• **Data shown**
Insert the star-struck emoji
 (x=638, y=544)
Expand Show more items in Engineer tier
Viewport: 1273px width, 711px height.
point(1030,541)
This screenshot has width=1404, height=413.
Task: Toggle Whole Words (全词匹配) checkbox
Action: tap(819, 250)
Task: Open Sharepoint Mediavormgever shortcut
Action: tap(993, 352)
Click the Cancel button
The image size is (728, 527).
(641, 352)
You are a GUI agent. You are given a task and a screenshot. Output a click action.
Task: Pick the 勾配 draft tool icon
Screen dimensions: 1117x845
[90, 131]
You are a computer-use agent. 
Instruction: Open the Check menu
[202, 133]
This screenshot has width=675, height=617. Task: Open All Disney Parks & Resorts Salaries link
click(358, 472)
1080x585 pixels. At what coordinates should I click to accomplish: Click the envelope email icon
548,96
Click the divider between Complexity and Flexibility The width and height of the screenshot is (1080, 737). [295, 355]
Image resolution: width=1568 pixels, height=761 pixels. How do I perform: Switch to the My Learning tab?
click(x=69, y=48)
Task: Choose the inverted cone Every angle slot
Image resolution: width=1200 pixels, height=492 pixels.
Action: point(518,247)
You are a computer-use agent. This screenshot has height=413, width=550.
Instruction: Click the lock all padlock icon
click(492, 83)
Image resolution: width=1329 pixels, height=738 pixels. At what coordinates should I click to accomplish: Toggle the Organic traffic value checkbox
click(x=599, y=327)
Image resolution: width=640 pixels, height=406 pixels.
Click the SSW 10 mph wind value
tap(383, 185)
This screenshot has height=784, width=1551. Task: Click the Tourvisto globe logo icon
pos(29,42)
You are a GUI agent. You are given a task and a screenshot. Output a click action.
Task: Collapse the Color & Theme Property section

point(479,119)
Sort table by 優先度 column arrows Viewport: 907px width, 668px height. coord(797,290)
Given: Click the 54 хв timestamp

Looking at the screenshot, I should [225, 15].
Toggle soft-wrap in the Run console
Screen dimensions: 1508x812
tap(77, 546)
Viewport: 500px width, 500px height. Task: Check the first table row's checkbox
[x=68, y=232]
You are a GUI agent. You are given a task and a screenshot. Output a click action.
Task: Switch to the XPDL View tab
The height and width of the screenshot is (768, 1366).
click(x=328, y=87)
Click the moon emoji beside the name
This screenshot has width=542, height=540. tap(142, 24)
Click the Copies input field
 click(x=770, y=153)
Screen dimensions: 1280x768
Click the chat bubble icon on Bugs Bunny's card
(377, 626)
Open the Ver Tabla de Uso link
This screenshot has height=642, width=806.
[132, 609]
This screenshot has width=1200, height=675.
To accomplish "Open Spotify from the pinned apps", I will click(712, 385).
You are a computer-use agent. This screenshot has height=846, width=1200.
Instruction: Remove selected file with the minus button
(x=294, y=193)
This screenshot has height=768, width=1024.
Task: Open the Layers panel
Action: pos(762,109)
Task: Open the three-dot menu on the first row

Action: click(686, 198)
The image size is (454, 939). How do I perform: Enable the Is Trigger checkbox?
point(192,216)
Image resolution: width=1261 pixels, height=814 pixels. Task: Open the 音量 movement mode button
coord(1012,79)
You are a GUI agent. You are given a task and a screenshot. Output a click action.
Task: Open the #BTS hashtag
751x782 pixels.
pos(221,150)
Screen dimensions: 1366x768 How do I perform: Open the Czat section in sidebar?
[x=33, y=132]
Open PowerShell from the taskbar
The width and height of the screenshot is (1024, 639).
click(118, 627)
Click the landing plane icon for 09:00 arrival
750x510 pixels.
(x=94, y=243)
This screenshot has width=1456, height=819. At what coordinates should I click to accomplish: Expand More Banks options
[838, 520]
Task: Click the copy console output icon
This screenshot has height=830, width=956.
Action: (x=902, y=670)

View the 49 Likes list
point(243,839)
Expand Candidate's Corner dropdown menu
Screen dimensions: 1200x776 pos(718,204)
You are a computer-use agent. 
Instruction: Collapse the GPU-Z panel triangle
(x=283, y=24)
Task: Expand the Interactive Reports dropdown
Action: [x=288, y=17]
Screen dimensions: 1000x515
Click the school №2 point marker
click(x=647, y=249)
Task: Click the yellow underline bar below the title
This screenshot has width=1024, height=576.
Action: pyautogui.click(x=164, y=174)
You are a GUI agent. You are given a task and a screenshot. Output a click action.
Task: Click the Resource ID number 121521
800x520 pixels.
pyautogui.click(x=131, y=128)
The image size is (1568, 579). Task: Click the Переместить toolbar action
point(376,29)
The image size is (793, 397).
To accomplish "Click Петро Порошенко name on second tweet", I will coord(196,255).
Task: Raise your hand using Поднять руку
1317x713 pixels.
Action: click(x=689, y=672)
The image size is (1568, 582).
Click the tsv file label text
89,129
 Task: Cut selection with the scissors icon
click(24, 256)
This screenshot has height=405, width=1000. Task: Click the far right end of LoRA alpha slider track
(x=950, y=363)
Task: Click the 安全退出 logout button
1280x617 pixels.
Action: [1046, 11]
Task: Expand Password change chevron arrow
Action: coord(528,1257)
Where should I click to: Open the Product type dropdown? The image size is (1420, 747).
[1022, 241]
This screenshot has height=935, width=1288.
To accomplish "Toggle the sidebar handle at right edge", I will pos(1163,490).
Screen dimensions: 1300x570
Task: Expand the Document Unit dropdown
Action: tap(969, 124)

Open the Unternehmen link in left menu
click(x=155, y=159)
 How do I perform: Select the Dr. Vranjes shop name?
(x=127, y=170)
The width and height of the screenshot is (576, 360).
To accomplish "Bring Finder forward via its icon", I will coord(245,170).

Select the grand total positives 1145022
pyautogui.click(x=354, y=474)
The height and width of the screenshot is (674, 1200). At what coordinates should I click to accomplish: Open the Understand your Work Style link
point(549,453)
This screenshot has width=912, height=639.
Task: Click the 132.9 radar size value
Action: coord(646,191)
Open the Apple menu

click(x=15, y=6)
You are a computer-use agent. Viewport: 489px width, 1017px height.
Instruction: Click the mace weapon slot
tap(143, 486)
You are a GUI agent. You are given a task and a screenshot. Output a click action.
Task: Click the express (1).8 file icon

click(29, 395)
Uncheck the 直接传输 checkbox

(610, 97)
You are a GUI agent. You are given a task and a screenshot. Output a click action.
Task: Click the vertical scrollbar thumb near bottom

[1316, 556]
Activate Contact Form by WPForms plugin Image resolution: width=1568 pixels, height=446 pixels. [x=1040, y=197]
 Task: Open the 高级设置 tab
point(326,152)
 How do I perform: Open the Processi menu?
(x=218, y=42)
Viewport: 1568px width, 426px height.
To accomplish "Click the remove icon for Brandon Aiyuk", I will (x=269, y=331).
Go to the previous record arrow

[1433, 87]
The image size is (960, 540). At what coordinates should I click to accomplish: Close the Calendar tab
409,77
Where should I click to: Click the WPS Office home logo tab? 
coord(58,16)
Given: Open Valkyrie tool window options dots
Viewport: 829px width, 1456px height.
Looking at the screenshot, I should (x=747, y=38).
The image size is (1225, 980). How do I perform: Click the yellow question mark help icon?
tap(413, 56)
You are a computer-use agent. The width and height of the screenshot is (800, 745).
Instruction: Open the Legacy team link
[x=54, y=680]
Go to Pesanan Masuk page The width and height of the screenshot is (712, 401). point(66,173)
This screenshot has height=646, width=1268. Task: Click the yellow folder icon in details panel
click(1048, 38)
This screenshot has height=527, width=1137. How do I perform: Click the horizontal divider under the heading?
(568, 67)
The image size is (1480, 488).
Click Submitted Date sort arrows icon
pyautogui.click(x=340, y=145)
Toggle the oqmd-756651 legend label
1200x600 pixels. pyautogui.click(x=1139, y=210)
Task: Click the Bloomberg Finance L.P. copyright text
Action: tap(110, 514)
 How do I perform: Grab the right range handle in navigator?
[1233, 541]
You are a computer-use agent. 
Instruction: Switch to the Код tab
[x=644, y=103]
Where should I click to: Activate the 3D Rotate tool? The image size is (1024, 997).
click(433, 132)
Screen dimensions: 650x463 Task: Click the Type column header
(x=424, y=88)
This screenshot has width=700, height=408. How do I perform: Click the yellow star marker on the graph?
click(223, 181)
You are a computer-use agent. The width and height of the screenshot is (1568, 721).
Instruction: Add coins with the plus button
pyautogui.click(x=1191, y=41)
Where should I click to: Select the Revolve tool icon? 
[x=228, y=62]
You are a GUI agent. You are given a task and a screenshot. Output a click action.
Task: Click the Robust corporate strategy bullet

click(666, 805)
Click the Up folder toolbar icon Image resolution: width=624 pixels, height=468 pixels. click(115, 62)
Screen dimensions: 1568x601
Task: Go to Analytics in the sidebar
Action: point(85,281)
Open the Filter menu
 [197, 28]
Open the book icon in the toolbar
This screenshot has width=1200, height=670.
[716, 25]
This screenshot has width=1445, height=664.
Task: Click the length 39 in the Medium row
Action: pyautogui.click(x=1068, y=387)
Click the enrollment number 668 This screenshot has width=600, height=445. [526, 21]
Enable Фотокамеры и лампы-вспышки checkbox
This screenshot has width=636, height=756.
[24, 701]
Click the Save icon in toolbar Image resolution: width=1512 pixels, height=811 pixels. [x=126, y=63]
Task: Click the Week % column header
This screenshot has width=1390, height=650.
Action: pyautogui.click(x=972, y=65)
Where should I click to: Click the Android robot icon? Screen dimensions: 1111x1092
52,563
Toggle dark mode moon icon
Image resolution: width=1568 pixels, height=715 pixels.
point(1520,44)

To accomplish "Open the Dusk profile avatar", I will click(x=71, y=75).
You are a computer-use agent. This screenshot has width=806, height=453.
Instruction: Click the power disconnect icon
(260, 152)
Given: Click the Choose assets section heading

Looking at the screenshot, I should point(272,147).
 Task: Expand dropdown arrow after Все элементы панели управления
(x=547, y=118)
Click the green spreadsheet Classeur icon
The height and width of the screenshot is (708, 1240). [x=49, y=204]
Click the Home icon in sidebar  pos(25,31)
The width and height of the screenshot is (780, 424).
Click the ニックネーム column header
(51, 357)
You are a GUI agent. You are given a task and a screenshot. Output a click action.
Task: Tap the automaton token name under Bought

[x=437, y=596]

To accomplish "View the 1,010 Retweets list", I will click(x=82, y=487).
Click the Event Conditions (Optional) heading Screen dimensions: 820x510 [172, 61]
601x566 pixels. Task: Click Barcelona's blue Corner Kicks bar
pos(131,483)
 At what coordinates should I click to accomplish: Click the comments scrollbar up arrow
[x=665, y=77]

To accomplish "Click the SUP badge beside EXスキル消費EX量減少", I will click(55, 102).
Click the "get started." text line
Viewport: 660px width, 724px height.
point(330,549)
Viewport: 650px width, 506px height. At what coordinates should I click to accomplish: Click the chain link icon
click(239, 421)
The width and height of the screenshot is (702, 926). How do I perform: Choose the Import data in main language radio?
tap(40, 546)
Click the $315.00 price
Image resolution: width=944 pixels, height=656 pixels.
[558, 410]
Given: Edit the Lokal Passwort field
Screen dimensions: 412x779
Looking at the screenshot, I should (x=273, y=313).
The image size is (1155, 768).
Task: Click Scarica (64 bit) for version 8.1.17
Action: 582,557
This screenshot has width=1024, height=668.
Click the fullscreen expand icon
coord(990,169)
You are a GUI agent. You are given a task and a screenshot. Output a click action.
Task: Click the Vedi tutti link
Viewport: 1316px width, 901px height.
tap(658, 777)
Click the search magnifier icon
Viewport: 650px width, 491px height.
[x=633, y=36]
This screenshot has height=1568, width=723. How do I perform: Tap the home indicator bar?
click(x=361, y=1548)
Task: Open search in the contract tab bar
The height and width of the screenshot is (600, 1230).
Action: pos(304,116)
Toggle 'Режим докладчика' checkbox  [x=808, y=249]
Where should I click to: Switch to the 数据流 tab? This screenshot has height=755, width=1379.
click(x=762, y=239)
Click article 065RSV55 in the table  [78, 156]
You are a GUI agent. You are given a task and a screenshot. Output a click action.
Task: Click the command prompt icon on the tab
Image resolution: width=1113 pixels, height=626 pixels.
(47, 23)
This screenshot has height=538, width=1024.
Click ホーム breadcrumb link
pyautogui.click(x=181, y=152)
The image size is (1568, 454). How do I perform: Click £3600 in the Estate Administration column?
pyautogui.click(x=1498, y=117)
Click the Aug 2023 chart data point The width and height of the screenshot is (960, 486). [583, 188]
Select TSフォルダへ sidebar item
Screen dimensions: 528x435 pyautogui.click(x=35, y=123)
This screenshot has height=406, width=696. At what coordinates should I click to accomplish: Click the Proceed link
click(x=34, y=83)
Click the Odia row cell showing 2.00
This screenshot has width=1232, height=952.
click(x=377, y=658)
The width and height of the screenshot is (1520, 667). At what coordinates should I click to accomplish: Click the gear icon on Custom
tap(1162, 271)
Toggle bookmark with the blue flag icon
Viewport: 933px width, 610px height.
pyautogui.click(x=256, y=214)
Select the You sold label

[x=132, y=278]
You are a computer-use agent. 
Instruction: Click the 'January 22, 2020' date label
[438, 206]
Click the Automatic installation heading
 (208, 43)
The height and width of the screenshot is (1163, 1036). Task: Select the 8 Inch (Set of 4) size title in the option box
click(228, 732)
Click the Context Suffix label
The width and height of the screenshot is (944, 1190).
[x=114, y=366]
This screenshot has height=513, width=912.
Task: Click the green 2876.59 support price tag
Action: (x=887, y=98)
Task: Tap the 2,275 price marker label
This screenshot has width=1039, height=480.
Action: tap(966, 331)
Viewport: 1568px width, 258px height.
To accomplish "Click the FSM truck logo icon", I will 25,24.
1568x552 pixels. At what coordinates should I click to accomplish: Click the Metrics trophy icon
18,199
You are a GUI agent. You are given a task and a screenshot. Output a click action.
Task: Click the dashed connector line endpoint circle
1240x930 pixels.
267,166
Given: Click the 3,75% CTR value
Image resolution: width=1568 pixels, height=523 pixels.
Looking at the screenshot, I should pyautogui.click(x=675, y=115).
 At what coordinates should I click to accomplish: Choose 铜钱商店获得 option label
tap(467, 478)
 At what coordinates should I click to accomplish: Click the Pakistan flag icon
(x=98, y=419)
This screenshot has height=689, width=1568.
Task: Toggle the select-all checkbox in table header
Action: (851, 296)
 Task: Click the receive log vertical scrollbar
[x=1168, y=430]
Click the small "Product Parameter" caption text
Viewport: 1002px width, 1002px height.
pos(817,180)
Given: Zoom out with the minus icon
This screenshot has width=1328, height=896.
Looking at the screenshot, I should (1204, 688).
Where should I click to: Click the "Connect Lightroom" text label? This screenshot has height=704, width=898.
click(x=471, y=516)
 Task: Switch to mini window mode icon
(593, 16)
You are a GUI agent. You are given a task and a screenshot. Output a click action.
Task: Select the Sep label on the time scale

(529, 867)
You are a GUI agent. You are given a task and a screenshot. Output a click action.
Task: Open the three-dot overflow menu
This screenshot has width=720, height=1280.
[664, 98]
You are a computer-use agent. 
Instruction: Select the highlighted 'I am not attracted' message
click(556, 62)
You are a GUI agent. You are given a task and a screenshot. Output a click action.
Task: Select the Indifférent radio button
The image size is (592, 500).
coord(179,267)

• **Your assignment**
Each line from the start of the listing above through the line containing "Task: Choose the" must be reproduced exactly. Leave out the rest.

• **Response below**
Insert the star-struck emoji
 (x=638, y=544)
Expand Show more items in Engineer tier
Viewport: 1273px width, 711px height.
point(1030,541)
This screenshot has width=1404, height=413.
Task: Toggle Whole Words (全词匹配) checkbox
Action: tap(819, 250)
Task: Open Sharepoint Mediavormgever shortcut
Action: tap(993, 352)
Click the Cancel button
The image size is (728, 527).
(641, 352)
You are a GUI agent. You are given a task and a screenshot. Output a click action.
Task: Pick the 勾配 draft tool icon
Screen dimensions: 1117x845
[90, 131]
You are a computer-use agent. 
Instruction: Open the Check menu
[202, 133]
This screenshot has width=675, height=617. Task: Open All Disney Parks & Resorts Salaries link
click(358, 472)
1080x585 pixels. At what coordinates should I click to accomplish: Click the envelope email icon
548,96
Click the divider between Complexity and Flexibility The width and height of the screenshot is (1080, 737). [295, 355]
Image resolution: width=1568 pixels, height=761 pixels. How do I perform: Switch to the My Learning tab?
click(x=69, y=48)
Task: Choose the inverted cone Every angle slot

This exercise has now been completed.